Care Guide for Forktail Blue-Eye or Furcata Rainbowfish
Many people gravitate towards guppies, platies, and zebra danios sold at major pet store chains because they are small, energetic, and colorful. But if you’re looking for a slightly uncommon fish to liven up your aquarium, let us introduce you to the forktail or furcata rainbowfish.
What is Forktail Rainbowfish, and how do they differ from other fish?
Pseudomugil fucatus comes from the rainforests of Papua New Guinea. Clearwater streams are teeming in plant life and it is frequently found there. The 2-inch (5-cm) rainbowfish is well-known for its bright blue eyes and yellow fins. It also has a distinct fork pattern on its tail. Because of the yellow tips on their pectoral fins, it almost looks like the fish are waving little pom-poms as they swim around. Like most rainbowfish, the females are less colorful than the males, but we definitely recommend getting 1-2 females for every male. Males will display more color and dance in circles when they are surrounded by females.
Furcata rainbowfish are well-known for their yellow “pompoms”, which they wave frantically while swimming.

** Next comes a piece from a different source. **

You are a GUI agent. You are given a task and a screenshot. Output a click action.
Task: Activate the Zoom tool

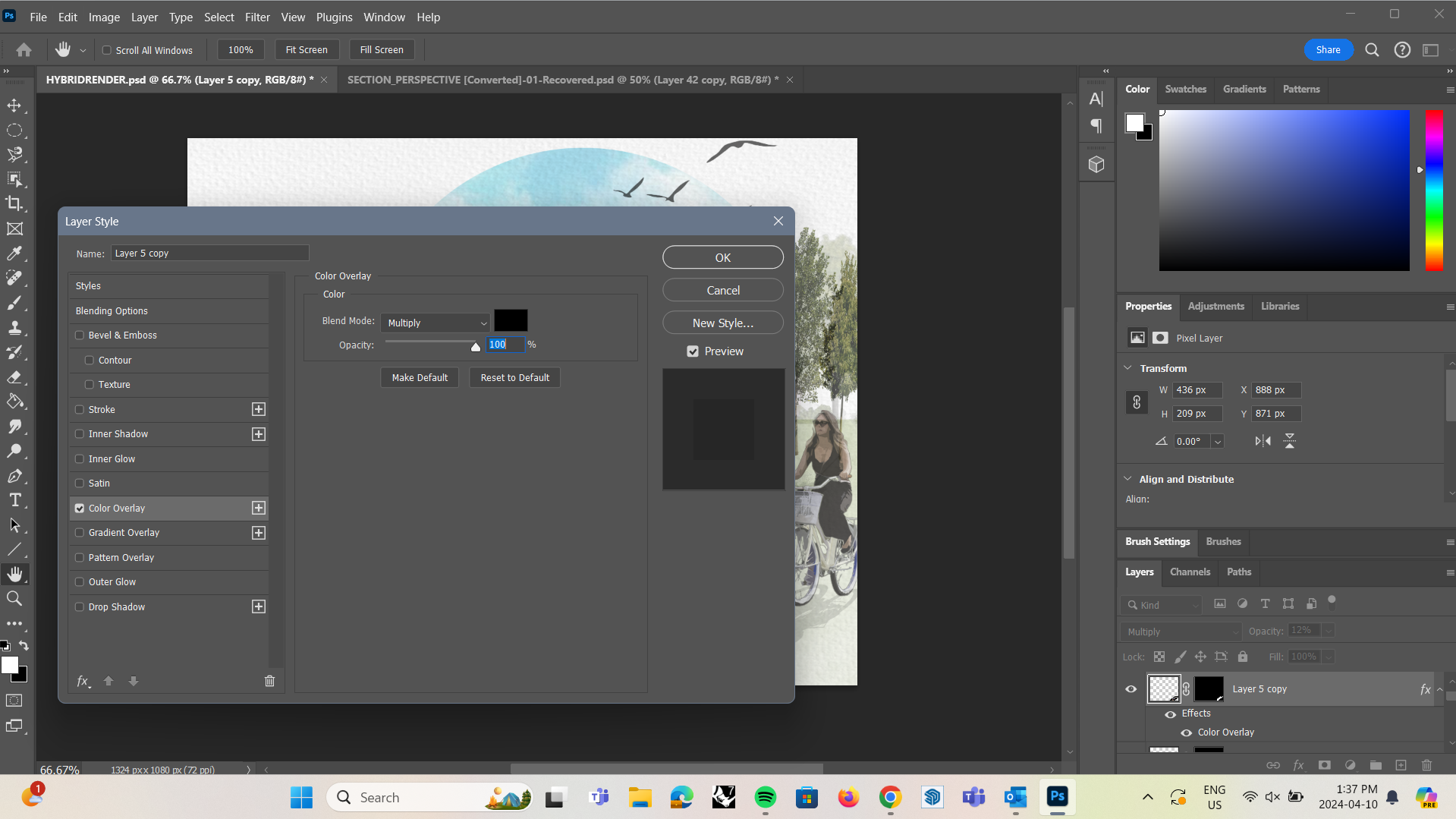pos(15,598)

How to Set Up an Aquarium for Furcata Rainbows
This nano fish is quite the speedy swimmer, so set up a 20-gallon aquarium or bigger to give them plenty of room. They are able to tolerate temperatures between 75-80degF (24-25degC), slightly alkaline pH levels above 7.0, and GHs of at least 5 deg (90 ppm). Rainbowfish tend to swim in the upper half of the aquarium, so an aquarium hood or lid is a must to prevent them from jumping out. Given their natural habitat, consider creating a forest of live aquarium plants for them to explore and swim between.
They are a schooling fish and love being surrounded with their own species. To ensure rainbowfish don’t get over-purchased, fish shops often sell male-female rainbowfish pairs. Therefore, it is a good idea to have at least three pairs of rainbowfish (or two males plus four females) in your aquarium.
What fish can live with forktail rainbowfish? These happy-go-lucky fish can live with almost any peaceful community fish of similar size, such as corydoras, tetras, and rasboras. Slow-moving fish may be outcompeted by them at mealtimes. So make sure you keep an eye out for food to ensure everyone gets a piece. We found that they didn’t bother the adult dwarf shrimp, although they will eat any baby shrimp that is attracted to their attention. Also, we have successfully kept Pseudomugil rainbows in community tanks with a betta fish, but it all depends on the betta’s temperament so be prepared to remove him if necessary.
Furcata rainbows, which are peaceful community fish, do well in planted aquariums.
What are Forktail Blue Eyes Eating?
These are small fish with small mouths, so aim for a spread of tiny foods that will give them a healthy variety in nutrients. They love to eat and are not fussy.
– Frozen daphnia, cyclops, and baby brine shrimp Xtreme Nano pellets Hikari Micro Pellets Krill flakes Freeze-dried daphnia Easy Fry and Small Fish Food Live baby brine shrimp
How to Breed Furcata Rainbowfish
Pseudomugil Rainbows can be more expensive than other tropical fish and they live for only two or three years. Forktail-blue-eyes are easy to breed, provided you have both the sexes and that the fish is not too old. To condition the fish for breeding, raise the temperature to 80 degrees F (27 degrees C). Plus, add a DIY yarn spawning mop or large floating plant with long roots (e.g., water sprite) that is easy to remove.
Each male can mate with multiple females each day, which is another reason to get more females than males. Afterward, the females will deposit a few large eggs in the spawning mop or floating plant roots. For hatching, make sure to check the spawning media every day. A few drops of methyleneblue can be added to the eggs to stop them from developing fungus. The eggs can hatch within 2-3 weeks depending on the temperature of the water. The fry should be fed infusoria and vinegar eels. When they reach adult size, you can switch to live baby brine shrimp to promote healthy and rapid growth.
The two females (above) do not have as much yellow coloration on their fins compared to the male (middle).
Most other Pseudomugil species – such as red neon blue eye rainbowfish (Pseudomugil luminatus) and Gertrude’s spotted blue eye rainbowfish (Pseudomugil gertrudae) – have similar care requirements, so look for the type of nano rainbowfish that strikes your fancy. While we do not ship live fish, you can check out our list of preferred online retailers to see what they have in stock.